Drury Students Excel at Midwest Model United Nations Conference

Drury political science students brought home numerous awards from the Midwest Model United Nations Conference, including Outstanding Position Paper, Outstanding Delegate-Honorable Mention and Outstanding Delegate-Delegate’s Choice. The team consisted of students Gabby Blevins, Dakota Bowen, Meagan Carmack, Mason Coble, Miranda Mullings and Zach Thomas.

According to the Midwest Model United Nations, “Midwest Model United Nations (MMUN) is an all-collegiate organization dedicated to the concept of a "Venture in Practical Education." It is designed to furnish a structure and forum for students to work with the most pressing international issues from a perspective outside of the classroom, and thus broaden their awareness of world politics. Representing the role of another nation's delegation to the United Nations, students further realize the difficulties and complexities of international relations.”

Students immerse themselves in a four day experience in international affairs. Groups represent countries of the world and attempt to simulate solutions to world challenges like environmental issues or global poverty. Participants work together to write policies and pass resolutions that benefit their both their countries and the greater global community. Approximately 300 students from 40 universities participated this year.

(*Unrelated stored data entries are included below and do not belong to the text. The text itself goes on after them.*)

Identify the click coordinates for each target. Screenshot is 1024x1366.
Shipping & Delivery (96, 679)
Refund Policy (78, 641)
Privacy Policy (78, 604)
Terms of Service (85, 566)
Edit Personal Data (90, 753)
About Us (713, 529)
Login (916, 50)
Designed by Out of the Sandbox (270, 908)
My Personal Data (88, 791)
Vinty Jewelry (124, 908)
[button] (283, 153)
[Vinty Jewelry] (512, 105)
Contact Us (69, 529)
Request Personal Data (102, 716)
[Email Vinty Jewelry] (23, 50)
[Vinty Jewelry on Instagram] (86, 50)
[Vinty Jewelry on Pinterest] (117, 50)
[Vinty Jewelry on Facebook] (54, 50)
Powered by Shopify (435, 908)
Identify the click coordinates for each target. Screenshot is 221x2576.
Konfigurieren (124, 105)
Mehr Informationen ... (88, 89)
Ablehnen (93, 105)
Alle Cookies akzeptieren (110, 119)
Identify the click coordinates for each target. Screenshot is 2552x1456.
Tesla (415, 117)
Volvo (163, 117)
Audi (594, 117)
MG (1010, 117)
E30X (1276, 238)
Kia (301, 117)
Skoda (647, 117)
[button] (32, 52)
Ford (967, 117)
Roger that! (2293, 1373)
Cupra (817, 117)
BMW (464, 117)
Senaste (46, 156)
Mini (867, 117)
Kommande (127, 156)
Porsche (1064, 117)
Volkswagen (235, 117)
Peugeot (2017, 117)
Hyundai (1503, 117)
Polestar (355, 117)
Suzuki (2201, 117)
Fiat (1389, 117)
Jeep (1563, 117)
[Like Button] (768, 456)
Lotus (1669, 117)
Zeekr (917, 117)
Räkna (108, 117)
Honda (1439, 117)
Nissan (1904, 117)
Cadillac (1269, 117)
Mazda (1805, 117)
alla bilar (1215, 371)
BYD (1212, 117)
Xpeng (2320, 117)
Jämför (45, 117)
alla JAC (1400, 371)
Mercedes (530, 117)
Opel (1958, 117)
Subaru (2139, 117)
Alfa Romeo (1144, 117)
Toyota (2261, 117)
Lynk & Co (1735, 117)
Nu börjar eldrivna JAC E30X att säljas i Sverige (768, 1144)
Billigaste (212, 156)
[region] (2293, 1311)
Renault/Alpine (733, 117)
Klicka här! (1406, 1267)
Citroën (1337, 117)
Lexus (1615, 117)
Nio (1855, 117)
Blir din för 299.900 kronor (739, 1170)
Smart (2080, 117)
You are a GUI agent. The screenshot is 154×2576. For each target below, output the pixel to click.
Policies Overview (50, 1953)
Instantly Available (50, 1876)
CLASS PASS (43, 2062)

Dr. VanDenBerg, professor of Political Science and adviser of Drury’s Model UN, noted that the conference ties to Drury’s vision of providing a well-rounded education, saying, “Model UN directly contributes to many aspects of Drury’s liberal arts mission. The hands-on simulation integrates theoretical and practical knowledge.  It advances Drury’s global citizenship mission. And it develops the critical thinking, communication and research skills that are essential to liberal learning.”

Students see a great benefit from this program as well. Gabby Blevins said that the conference improved her communication skills, especially regarding tense issues like international relations. Blevins said, “A big part of creating the resolution we worked on was being able effectively communicate with others and learning how to compromise. There were many instances where one country wanted to amend a clause in our resolution, but changing the clause would make another country not want to support the resolution.” She continued to say that learning to compromise will play into her future career in political science and she is grateful for the experience of this conference.

Another participant, Megan Carmack, commented on how strongly Model UN promotes scholarship. She dedicated vast amounts of time to this conference. “Through Dr. VanDenBerg's guidance, I spent approximately 60 hours getting ready for this conference,” Carmack said. “International diplomatic debate isn't just something you can jump in and do. It takes practice, experience, and knowing what you're actually talking about. At some point, people can't fake it ‘til they make it. At some point in life, you have to realize that in order to get good work out you have to put good work in.”